この度は貴重な機会を頂き、ご準備頂いた先生方や委員の皆さまに、心よりお礼申し上げます。また、このコースを選んでくれた普通部生諸君にも感謝しています。
当日、授業の前半は、会社の歴史や再開発後の鉃鋼ビルについてのビデオ上映の後、免振装置などのビル内施設を見学してもらい、後半はグループ形式の議論も含めて講義を進めました。講義では特に仕事を通じて気づき、大切にしている3つのプリンシプルについてお話ししました。
ひとつめは、大きな仕事に取り組むには相互の信頼関係が大切だということです。チームワークである以上、助けられることも失敗することもある。信頼関係を築き深めるための基本は、「ありがとう」と「ごめんなさい」で、それは一秒でも早いほうが良いということを、食べ終わった後放っておくとお皿にこびりついて しまうカレーライスにたとえてお話ししました。
ふたつめは、仕事で大切にしている理念についてです。「安全・安心・快適」から「ひと・まち・ときをつなぐ」、そして「誰もが輝きだす場所へ。」と、コンセプトが進化・深化していった経緯や、それが建物の設計(ハード)や運営(ソフト)にどの様に反映されているのかについて紹介しました。

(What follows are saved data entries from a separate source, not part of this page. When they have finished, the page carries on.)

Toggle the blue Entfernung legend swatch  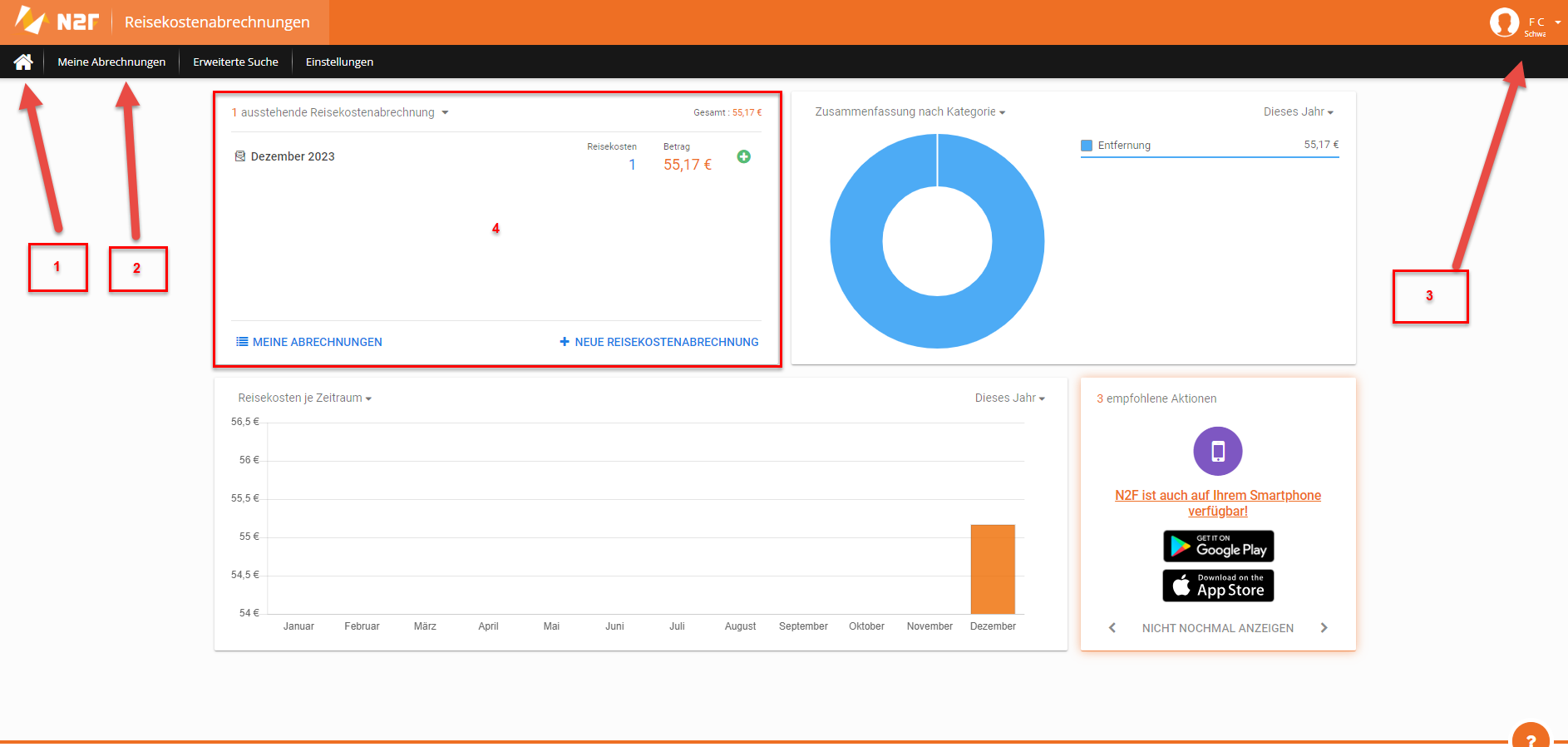(1086, 146)
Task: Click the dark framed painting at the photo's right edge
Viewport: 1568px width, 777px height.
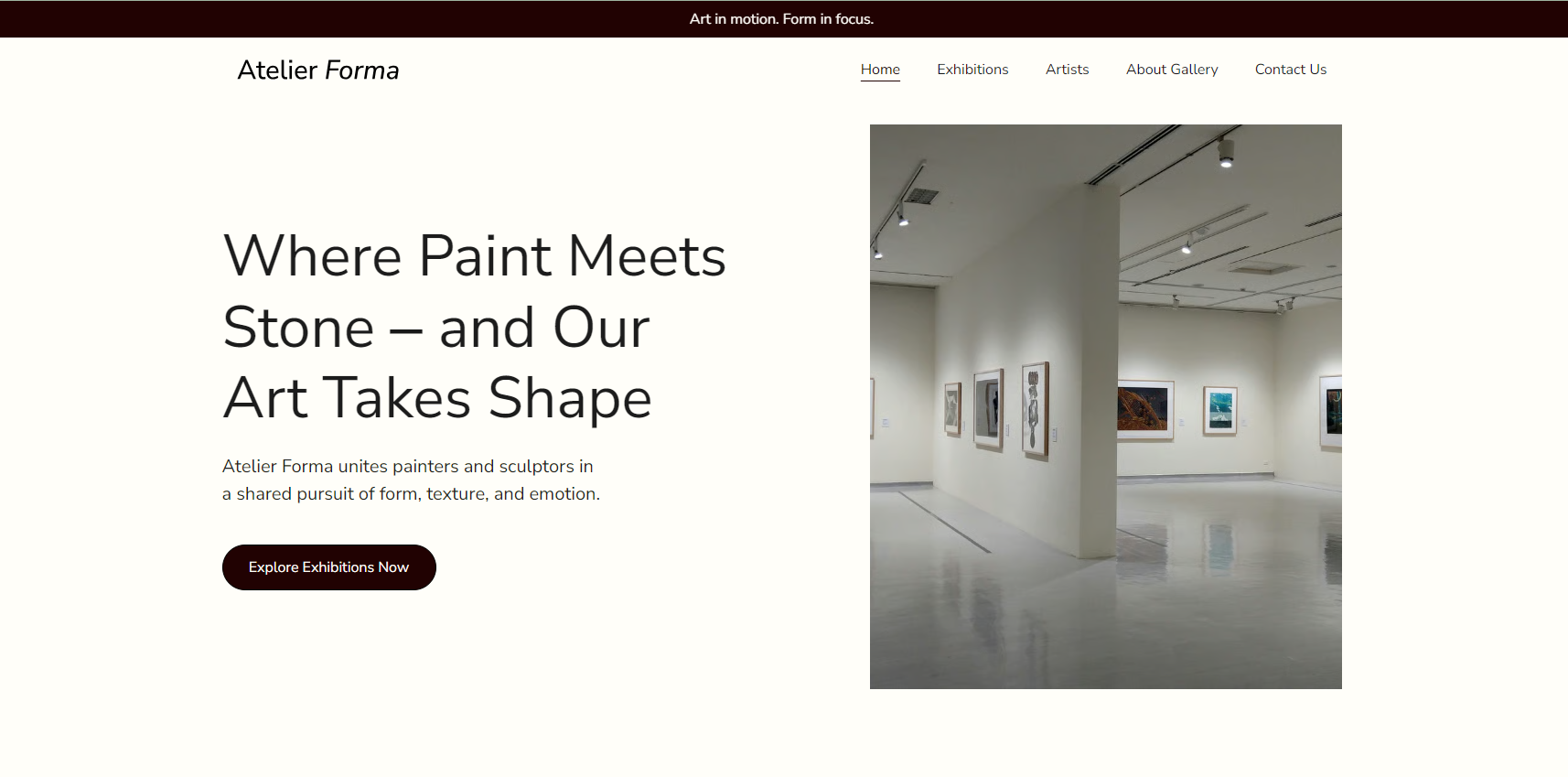Action: pos(1333,411)
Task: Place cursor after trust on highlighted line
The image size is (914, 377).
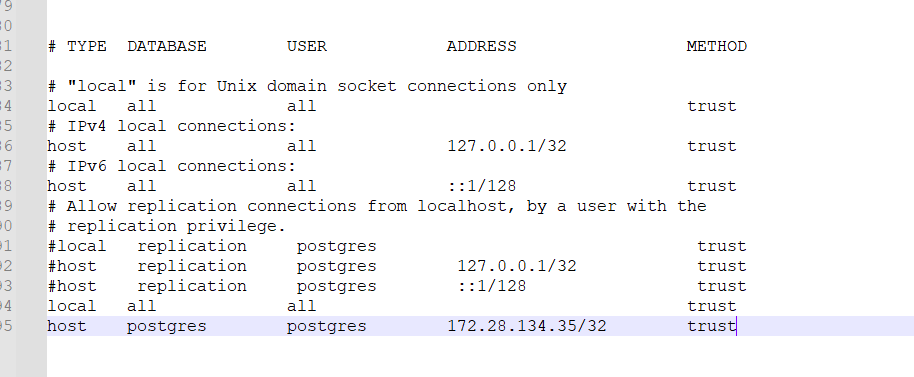Action: point(737,326)
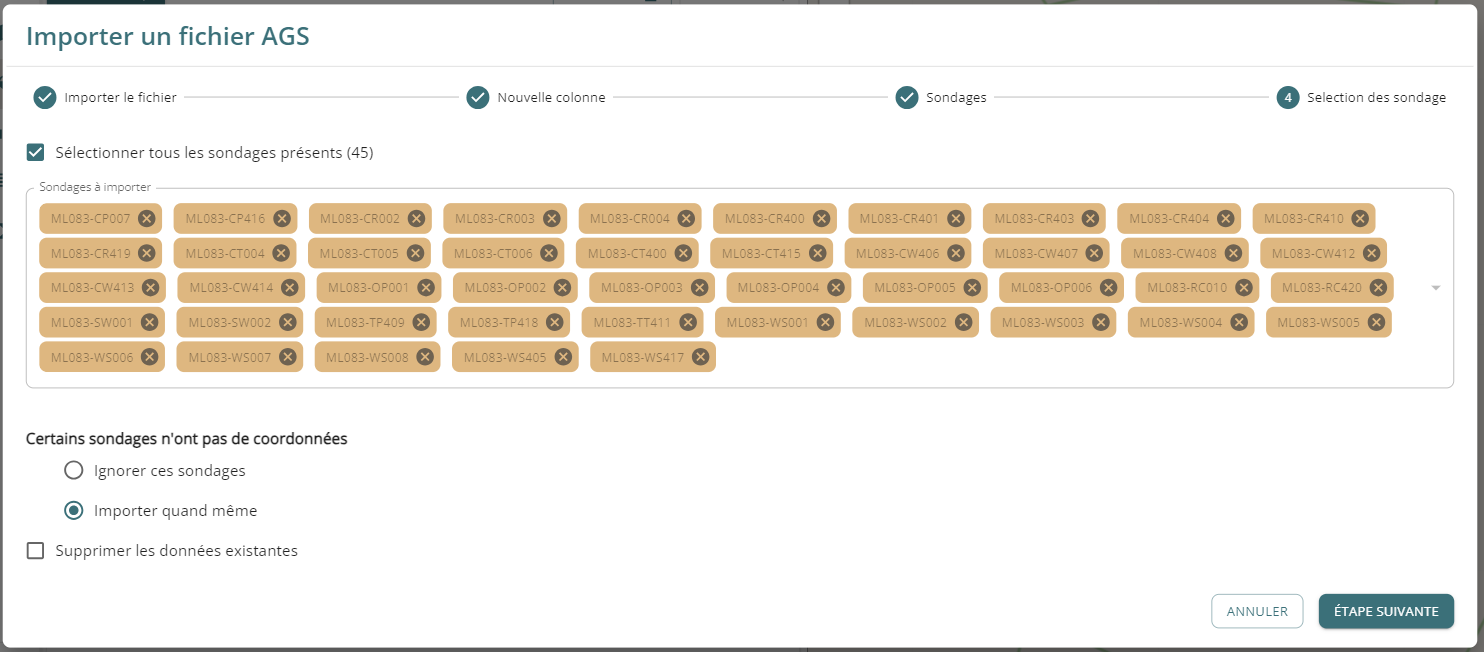Delete ML083-CT400 from selection
The height and width of the screenshot is (652, 1484).
tap(683, 254)
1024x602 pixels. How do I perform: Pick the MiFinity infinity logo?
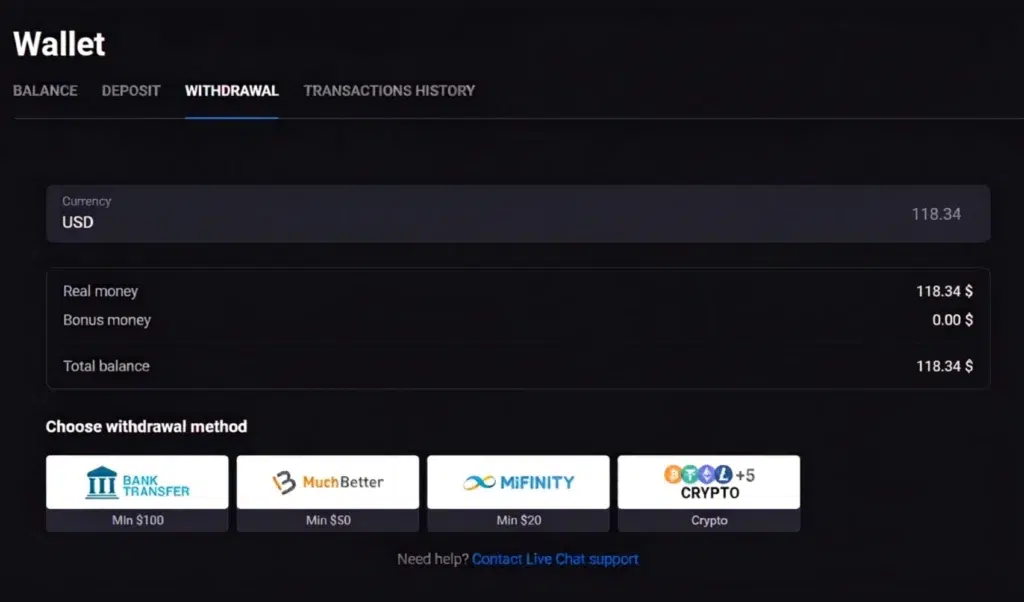[479, 482]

そして最後に「万物は流転する」ということについて。自然環境や社会環境、人間同士の相互関係は変化し続けるということをお話ししました。前提条件が変わらなければ「失敗は成功のもと」でも、それが変わり続ける中では「成功体験こそが失敗のもと」になってしまう可能性があること。従ってイノベーションは永遠の課題だということをお伝えしました。
生徒諸君の自己紹介文には、「株式市場と不動産市場の相関性」や「海外事業に参加する意味」、「国際都市の共通点と相違点」についてなど高度な質問もあり、楽しみに読みつつ感想や助言を書かせてもらいました。少しでも、可能性に満ちた皆のこれからに役立てれば嬉しい限りです。